There is no current development on this project. Occasionally there are
bug fixes. The last bug fix was 2007-10-28.
- Secure: does not allow symbolic link attacks, and makes use of
chroot when run as root.
- Portable: written in Perl, the only porting required for a new OS would
be an implementation of that OS's get-free-space system call.
- Flexible: there are a number of configuration options for minimal
expiration time and subdirectory preservation.
- Real-Time: filereaper checks free space every two seconds and
maintains a list of old files in descending age order. Designed to be run
as a high-priority background task, it will detect low-disk-space conditions
as they happen and free disk space within seconds.

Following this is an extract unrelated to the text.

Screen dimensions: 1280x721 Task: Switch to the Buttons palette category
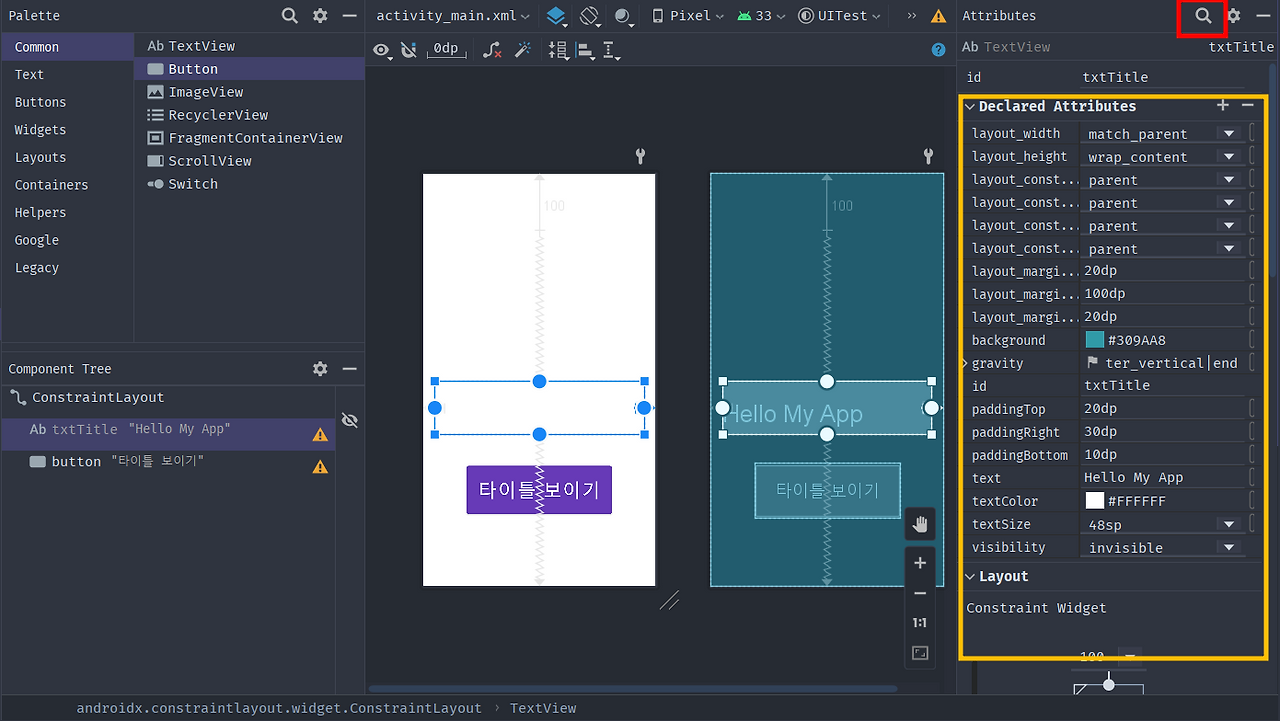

- It's written in Perl 4, which makes it error-prone and slow compared to
an optimized C implementation or even a Perl 5 modular implementation.
So far all of the errors have been harmless--there is a great deal of
sanity checking within the code to ensure that it does not unexpectedly
delete files, either through program error or malicious system cracking
attempts--however there is evidence of some OS or library bugs in Solaris
and every now and then some Perl versions (or just some Debian builds
of some Perl versions) have spontaneous crashing bugs or memory leaks.
- It's not your standard crontab file deletion script--this is a real
time garbage collector, designed to run all the time, not once per day.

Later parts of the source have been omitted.